API keys never in os.environ

ADR-011. The wizard routes pasted keys into the in-memory KeyStore; *_API_KEY env vars are scrubbed from os.environ. Keys re-injected only into the short-lived pipeline subprocess via KeyStore.env_for_subprocess.

Subprocess sandbox for `run_python_analysis`

ADR-010. RLIMIT_AS / RLIMIT_NPROC / RLIMIT_CPU clamps + sanitised env + read-only trio_bundle/ + AST guards inside the child. See Sandbox: Subprocess-Isolated Code Execution.

Design Principles

Modularity

Each pipeline step is a function in main.py that imports its operative module from scripts/. The step + its module are the unit of audit; you can verify Step 1.6 by reading scripts.security.phi_scrub.run_scrub() and scripts/security/phi_scrub.yaml without needing to read any other code.
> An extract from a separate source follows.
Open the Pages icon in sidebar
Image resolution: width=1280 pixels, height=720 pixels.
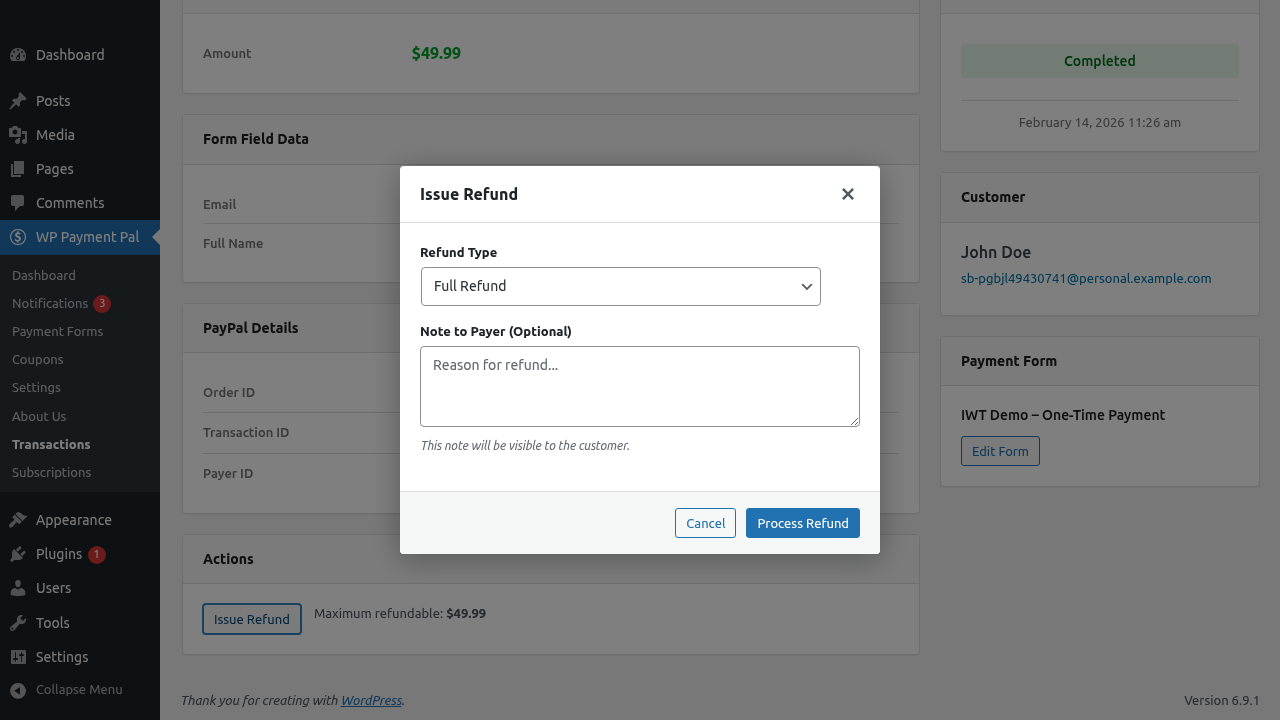pyautogui.click(x=16, y=168)
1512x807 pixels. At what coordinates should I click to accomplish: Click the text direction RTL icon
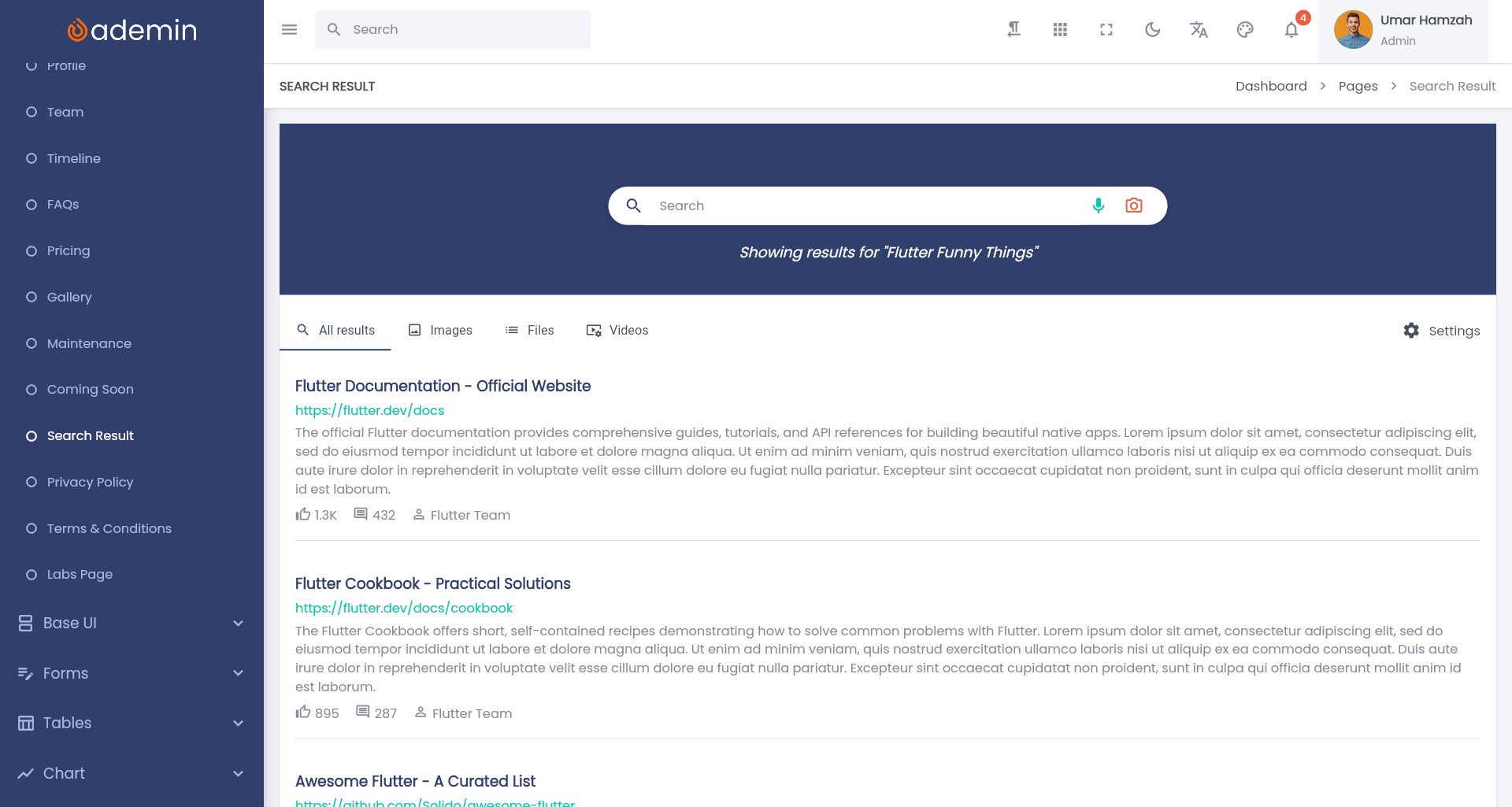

Determinism where possible

HMAC date jitter is deterministic given the key (so re-runs produce identical pseudonyms + offsets).
Step cache uses SHA-256 hashes of inputs (so re-runs skip unchanged steps).
Lineage manifest + per-row provenance dict make every published byte traceable to a raw input hash + pipeline version.

Security-first boundaries

Two zone-guard chokepoints (pipeline + agent).
Three agent-output gates (PHI / k-anon / l-diversity).
KeyStore + subprocess sandbox + log redactor as orthogonal defenses.
Single reviewed snapshot baseline prevents an incomplete PDF run from becoming live data while keeping the baseline outside the LLM read zone.

Out-of-scope (explicit non-goals)

These are not part of the active local architecture contract described here:

upload-driven multi-study workflows
HPC / Slurm deployment surfaces
distributed processing claims
historical phase-based roadmap promises

If a feature in the codebase contradicts the architecture described on this page, the page is the source of truth for current behaviour; the feature should either be reconciled or marked as out-of-scope above. New ADRs in Architecture Decisions (ADRs) capture genuine architectural shifts.